* _WRITTEN TASK_
Copy the records from the first line through the line containing "tap(935, 389)", keeping the requests, and add 16 to every click coordinate in the answers.

* _DATA TO USE_

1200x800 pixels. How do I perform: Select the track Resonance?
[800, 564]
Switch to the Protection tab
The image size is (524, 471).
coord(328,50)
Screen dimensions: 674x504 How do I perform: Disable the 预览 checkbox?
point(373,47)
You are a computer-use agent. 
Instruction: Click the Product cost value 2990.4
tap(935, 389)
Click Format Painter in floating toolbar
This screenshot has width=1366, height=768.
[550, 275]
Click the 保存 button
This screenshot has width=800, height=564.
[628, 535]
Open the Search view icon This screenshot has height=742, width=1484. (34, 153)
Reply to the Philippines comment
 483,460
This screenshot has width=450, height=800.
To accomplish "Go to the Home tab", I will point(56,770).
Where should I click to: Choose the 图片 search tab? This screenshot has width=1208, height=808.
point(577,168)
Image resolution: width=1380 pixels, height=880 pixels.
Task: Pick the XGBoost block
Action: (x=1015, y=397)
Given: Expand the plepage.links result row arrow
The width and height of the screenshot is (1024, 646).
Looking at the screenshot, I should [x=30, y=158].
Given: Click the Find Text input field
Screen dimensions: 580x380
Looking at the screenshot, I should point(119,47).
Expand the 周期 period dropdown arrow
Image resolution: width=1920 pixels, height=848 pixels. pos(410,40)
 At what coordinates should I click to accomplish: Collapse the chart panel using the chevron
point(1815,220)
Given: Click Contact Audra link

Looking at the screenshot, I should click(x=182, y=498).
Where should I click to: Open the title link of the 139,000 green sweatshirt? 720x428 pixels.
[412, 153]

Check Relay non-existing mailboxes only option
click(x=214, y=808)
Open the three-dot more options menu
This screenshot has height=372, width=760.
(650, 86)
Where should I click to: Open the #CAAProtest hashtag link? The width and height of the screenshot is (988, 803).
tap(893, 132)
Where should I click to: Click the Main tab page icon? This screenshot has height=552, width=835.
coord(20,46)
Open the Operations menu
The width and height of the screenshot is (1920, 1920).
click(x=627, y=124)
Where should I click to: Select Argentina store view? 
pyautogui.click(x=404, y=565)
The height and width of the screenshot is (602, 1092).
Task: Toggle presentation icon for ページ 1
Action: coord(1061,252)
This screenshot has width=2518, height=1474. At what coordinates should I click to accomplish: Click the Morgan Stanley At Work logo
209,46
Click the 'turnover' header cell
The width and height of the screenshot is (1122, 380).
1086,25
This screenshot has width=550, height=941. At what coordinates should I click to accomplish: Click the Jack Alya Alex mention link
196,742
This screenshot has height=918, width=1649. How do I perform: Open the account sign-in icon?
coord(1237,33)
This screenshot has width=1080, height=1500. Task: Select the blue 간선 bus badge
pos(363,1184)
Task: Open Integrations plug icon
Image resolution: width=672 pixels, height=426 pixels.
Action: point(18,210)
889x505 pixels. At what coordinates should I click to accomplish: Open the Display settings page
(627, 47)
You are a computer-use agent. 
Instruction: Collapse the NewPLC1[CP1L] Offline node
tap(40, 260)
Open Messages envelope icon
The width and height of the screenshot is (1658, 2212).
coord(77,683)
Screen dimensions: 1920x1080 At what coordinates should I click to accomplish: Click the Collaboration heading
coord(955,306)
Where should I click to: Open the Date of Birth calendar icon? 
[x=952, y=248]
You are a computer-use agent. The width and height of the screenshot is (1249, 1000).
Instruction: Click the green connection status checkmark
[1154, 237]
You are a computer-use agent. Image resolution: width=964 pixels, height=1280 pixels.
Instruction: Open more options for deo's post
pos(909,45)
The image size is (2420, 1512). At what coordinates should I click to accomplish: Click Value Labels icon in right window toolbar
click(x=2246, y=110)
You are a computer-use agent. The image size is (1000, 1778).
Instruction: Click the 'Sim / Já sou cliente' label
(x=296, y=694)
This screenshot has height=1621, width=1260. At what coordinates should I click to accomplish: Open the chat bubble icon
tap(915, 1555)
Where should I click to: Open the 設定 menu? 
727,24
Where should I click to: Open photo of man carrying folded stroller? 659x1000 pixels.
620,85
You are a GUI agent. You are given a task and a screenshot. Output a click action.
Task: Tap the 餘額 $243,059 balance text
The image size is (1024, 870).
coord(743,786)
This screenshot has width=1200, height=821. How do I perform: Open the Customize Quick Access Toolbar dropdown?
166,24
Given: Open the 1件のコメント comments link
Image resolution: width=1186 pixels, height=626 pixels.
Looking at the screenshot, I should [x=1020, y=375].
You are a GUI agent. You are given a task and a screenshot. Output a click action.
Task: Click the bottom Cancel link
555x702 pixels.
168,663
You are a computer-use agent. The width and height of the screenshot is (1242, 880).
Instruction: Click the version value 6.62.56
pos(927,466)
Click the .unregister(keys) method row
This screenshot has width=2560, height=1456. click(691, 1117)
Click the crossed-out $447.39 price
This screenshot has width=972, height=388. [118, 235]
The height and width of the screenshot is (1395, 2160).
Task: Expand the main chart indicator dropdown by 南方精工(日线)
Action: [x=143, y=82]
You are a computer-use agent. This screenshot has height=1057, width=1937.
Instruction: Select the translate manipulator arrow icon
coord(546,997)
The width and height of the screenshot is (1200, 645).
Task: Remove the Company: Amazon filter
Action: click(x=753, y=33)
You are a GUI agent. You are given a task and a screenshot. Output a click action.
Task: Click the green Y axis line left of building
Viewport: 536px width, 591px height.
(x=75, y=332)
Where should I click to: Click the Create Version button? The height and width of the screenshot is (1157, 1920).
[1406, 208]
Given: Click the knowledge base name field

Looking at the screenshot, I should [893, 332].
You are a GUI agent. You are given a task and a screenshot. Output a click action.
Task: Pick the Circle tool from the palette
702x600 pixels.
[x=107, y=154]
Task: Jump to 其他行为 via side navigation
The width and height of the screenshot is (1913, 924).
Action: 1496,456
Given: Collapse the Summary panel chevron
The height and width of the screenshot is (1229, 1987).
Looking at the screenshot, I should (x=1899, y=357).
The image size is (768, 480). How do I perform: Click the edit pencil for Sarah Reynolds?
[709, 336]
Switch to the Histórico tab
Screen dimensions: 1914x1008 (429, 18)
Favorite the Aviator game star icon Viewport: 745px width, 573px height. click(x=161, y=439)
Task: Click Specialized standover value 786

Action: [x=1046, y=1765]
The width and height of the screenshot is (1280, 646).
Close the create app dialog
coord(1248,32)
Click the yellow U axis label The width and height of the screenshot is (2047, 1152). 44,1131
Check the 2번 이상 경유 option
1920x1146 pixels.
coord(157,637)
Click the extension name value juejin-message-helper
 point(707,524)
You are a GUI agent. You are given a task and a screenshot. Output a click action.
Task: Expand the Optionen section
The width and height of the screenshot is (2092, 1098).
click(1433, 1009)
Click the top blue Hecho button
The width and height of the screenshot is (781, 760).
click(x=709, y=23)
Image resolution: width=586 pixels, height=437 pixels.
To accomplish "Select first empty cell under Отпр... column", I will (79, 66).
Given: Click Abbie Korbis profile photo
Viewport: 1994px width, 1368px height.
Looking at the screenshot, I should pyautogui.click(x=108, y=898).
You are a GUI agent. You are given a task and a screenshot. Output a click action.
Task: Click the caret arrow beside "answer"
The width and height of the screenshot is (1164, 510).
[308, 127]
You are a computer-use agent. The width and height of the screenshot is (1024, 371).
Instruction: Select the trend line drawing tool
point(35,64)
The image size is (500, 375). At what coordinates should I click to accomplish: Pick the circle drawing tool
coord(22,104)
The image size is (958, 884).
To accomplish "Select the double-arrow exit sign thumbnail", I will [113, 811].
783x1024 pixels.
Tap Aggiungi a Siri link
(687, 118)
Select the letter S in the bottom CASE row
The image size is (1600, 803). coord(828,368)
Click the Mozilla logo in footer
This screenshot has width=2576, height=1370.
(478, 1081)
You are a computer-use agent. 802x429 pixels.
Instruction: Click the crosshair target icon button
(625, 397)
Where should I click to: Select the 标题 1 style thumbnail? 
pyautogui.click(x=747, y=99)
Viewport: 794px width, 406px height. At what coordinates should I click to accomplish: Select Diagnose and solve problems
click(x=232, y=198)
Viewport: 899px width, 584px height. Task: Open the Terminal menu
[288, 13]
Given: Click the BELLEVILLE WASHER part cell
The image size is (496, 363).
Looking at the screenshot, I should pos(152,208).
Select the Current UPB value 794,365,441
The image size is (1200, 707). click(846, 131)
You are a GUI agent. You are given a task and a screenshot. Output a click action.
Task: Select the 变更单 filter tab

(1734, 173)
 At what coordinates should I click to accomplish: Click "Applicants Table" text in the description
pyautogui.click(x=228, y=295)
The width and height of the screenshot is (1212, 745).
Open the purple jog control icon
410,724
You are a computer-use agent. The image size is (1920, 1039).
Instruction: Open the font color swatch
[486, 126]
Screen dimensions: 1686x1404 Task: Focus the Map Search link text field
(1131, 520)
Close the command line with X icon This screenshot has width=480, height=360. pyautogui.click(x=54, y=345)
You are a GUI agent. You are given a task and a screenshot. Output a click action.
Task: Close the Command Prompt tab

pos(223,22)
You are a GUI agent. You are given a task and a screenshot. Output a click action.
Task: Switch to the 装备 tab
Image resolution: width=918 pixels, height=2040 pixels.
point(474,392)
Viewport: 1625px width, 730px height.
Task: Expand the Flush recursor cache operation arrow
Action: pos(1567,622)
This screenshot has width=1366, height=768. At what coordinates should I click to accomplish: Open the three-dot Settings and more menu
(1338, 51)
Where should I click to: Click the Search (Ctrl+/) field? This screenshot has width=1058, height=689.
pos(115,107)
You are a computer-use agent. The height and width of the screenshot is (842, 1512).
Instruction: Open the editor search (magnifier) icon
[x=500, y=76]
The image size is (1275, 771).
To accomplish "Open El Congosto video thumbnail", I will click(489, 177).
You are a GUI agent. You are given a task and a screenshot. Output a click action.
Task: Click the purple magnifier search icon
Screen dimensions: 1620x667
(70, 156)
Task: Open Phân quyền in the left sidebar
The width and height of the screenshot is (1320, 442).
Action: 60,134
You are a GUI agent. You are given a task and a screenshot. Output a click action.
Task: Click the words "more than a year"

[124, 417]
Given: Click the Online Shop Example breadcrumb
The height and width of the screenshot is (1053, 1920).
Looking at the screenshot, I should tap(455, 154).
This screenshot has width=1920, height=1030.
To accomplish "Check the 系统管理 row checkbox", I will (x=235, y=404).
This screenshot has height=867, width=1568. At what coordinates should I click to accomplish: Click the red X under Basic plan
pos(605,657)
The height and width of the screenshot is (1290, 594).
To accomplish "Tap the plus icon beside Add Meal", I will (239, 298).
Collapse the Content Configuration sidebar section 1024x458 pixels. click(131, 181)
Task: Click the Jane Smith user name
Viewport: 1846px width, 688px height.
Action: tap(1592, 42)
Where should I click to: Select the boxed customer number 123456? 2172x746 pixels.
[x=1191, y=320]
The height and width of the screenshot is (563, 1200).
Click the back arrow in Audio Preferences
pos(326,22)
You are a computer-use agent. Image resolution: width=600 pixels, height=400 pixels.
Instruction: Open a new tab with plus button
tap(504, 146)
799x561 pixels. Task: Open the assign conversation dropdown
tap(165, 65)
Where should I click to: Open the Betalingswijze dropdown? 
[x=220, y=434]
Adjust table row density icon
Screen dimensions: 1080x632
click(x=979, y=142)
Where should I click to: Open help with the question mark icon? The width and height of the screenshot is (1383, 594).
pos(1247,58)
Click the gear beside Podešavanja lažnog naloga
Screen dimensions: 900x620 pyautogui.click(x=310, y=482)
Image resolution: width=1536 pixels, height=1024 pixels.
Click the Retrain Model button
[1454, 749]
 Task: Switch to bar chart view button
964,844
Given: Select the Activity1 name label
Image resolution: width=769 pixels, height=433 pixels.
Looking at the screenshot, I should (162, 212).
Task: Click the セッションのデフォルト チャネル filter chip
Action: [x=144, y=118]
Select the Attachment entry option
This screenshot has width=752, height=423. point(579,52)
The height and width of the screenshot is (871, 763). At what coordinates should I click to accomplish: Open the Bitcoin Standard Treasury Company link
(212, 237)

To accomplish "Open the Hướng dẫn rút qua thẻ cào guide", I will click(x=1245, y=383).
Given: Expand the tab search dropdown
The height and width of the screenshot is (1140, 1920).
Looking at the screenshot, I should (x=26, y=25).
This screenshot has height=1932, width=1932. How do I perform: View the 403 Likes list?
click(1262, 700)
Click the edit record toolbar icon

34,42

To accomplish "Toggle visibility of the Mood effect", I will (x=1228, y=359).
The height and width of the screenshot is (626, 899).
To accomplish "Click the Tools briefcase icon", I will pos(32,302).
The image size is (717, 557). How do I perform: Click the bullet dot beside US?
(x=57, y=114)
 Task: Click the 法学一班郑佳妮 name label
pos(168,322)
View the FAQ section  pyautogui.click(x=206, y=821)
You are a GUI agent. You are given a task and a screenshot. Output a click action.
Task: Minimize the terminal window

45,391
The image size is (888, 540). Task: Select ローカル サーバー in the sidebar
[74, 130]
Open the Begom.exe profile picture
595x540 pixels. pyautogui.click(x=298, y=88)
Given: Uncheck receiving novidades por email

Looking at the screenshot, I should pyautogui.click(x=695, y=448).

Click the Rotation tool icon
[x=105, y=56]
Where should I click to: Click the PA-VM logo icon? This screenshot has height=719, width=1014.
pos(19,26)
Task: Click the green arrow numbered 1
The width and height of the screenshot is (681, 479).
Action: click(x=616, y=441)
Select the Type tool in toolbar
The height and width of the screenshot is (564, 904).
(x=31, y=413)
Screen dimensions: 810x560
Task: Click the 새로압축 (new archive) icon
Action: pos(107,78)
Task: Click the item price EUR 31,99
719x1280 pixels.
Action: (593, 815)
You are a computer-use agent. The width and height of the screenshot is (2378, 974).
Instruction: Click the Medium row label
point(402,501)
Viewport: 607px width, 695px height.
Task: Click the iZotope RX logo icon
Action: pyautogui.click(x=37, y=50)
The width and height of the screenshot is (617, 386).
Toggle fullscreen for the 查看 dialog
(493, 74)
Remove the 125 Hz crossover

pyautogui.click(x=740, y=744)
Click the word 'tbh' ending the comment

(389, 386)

* _EXERCISE RESPONSE_
1200x800 pixels. How do I perform: Select the track Resonance?
[816, 580]
Switch to the Protection tab
The image size is (524, 471).
coord(344,66)
Screen dimensions: 674x504 How do I perform: Disable the 预览 checkbox?
point(389,63)
You are a computer-use agent. 
Instruction: Click the Product cost value 2990.4
tap(951, 405)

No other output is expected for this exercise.